A 16-year-old boy, a high-school athlete with good grades, told his therapist that he was thinking about taking his own life. That therapist, Dennis Kolsch, got him admitted to an inpatient ward. “He didn’t have a great experience in there, but he was safe,” says Kolsch, a licensed mental-health counselor in Cocoa Beach, Florida. “The family felt comforted knowing that.”

eens leaving an inpatient program like this one will have discharge instructions on how to continue care, which usually include medications and psychotherapy. The boy was discharged to Kolsch’s care, but Kolsch knew that weekly or biweekly therapy sessions were not enough. So he worked on getting the boy into an intensive outpatient program.

In the meantime, his parents were frantic. They didn’t want to let their son out of their sight, and felt they had to re-create the hyper-controlled structure of the hospital setting. It was all-consuming and exhausting. Further, the constant supervision was not helpful for the parent-child dynamic, which had been bumpy before the hospitalization and was now ramping up again. “The mom’s becoming overbearing and the son is withdrawing,” Kolsch says. “And then the mom gets worried because the son is withdrawing.”

“We know that transition out of inpatient care is a particularly high-risk time period for suicide and subsequent suicide attempts,” says Michele Berk, a clinical researcher at Stanford University.

All of this suggests that where hospitalization provides effective crisis management in such situations, keeping young people safe back at home is a challenge that modern medicine has so far failed to solve. But a group of researchers at the University of Michigan has been working with a simple yet powerful tool that just might help: recruiting three or four familiar adults—not just the young person’s parents—who pledge ongoing support through recovery. The Michigan program trains both family and friends to become dedicated helpers and empathetic listeners—and to encourage their struggling charges to stick to the treatment plan.

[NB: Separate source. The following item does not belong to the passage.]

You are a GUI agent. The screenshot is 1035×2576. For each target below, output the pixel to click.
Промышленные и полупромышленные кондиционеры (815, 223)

The program is unique in both its approach and its results. The intervention is entirely focused on the adult volunteers, not on the child. (The teen’s only role is naming trusted adults.) And in a recent paper by the psychologist Cheryl King and her colleagues reporting a decade-long follow-up of teens in the program, those who received the attention of trained adults in their life were nearly seven times less likely to die than teens who received only standard care. The study was one of the largest suicide-intervention studies ever done, and it is the first clinical trial for suicide prevention in high-risk teens that found a change in death rates.